While the Reverends Pat Robertson and Jerry Falwell have been longtime supporters
of Israel, the founding earlier this year of Christians United for Israel by
John Hagee, the pastor of the 18,000-member Cornerstone Church in San Antonio,
Texas, drew a great deal of media attention.
As Israeli Prime Minister Ehud Olmert's popularity has plummeted since the
end of the Israel-Hezbollah conflict, Christian Zionists in the United States
view the outcome not only as a defeat for Israel, but also as a prelude to a
much wider war. In fact, they think the conflict might be a sign of impending
Armageddon.
"The end of the world as we know it is rapidly approaching," Hagee
wrote in his most recent book, Jerusalem Countdown: A Warning to the World.

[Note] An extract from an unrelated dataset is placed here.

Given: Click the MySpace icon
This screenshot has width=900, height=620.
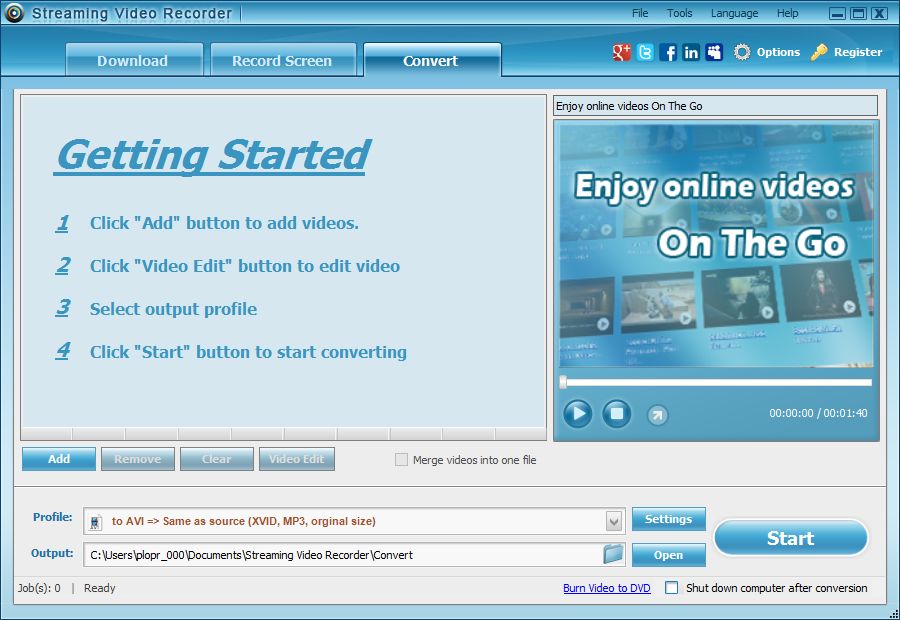Looking at the screenshot, I should click(x=714, y=52).
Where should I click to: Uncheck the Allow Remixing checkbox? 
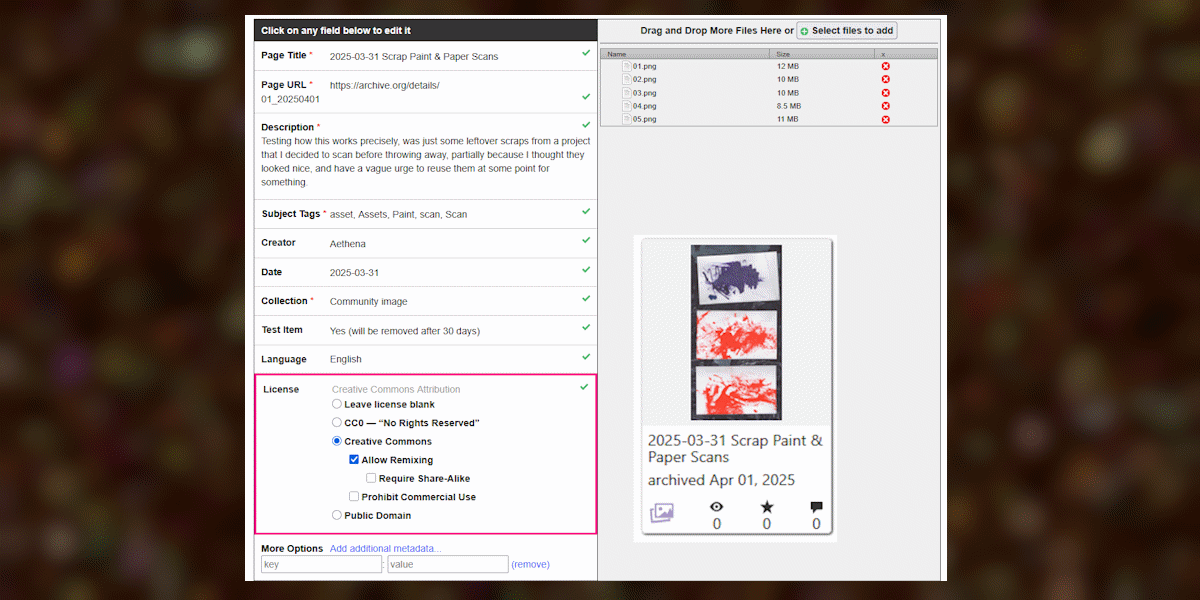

"Just before us is a nuclear countdown with Iran," he wrote, "followed
by Ezekiel's war [as described in Ezekiel, chapters 38 and 39], and then the
final battle – the battle of Armageddon."
For Hagee, best-selling author Joel Rosenberg, and other Christian Zionists,
Israel plays the critical role in End Time scenarios. Their books, commentaries,
and public statements reflect their beliefs that serial conflicts in the Middle
East are a sign of the biblical prophecy presaging Armageddon, the return of
Jesus Christ, and the final battle for the souls of mankind.
And some have started to train their sights on Tehran. In a recent blog post
datelined Jerusalem, Rosenberg wrote: "The buzz here in the last few days
is that Israel is seriously considering a preemptive strike against Iran's nuclear
facilities and ballistic missile sites."
Given Israel's less than sterling performance against Hezbollah this past summer,
Rosenberg was not convinced that Israel "has the capacity – or the
will – at the moment to neutralize the Iranian nuclear and ballistic missile
threat."
However, with "a new Hitler rising in Iran," it is up to U.S. President
George W. Bush, who met with Israeli Prime Minister Ehud Olmert in Washington
in mid-November, to deal with the Iranian threat: "If President Bush believes
Iran needs to be neutralized (and I believe he does), and he is convinced that
military action is the only way (I don't believe he is there right now), then
the U.S. should take the lead."
After all, wrote Rosenberg, "If anyone is going to stop Iran from threatening
the world with nuclear weapons and the means to deliver them, it has to be soon,
perhaps no later than the end of 2007. After all, 2008 is an American election
year. 2009 will be the start of a new administration. By then it may be too
late. The thermonuclear genie may be out of the bottle."
The Israeli/Hezbollah war led several U.S. cable television news networks to
raise questions about whether the crisis in the Middle East was a signal that
the "End Times" were approaching. Rosenberg, author of such apocalyptic
political thrillers as The Copper Scroll, The Ezekiel Option,
and The Last Jihad, was invited to appear on CNN and the Fox News Channel.
In one recent appearance, Rosenberg said that he had made several visits to
"speak at a White House Bible study" and had conversations with "a
number of congressional leaders and Homeland Security, Pentagon [officials]
about my novels, which are based on Bible prophecy."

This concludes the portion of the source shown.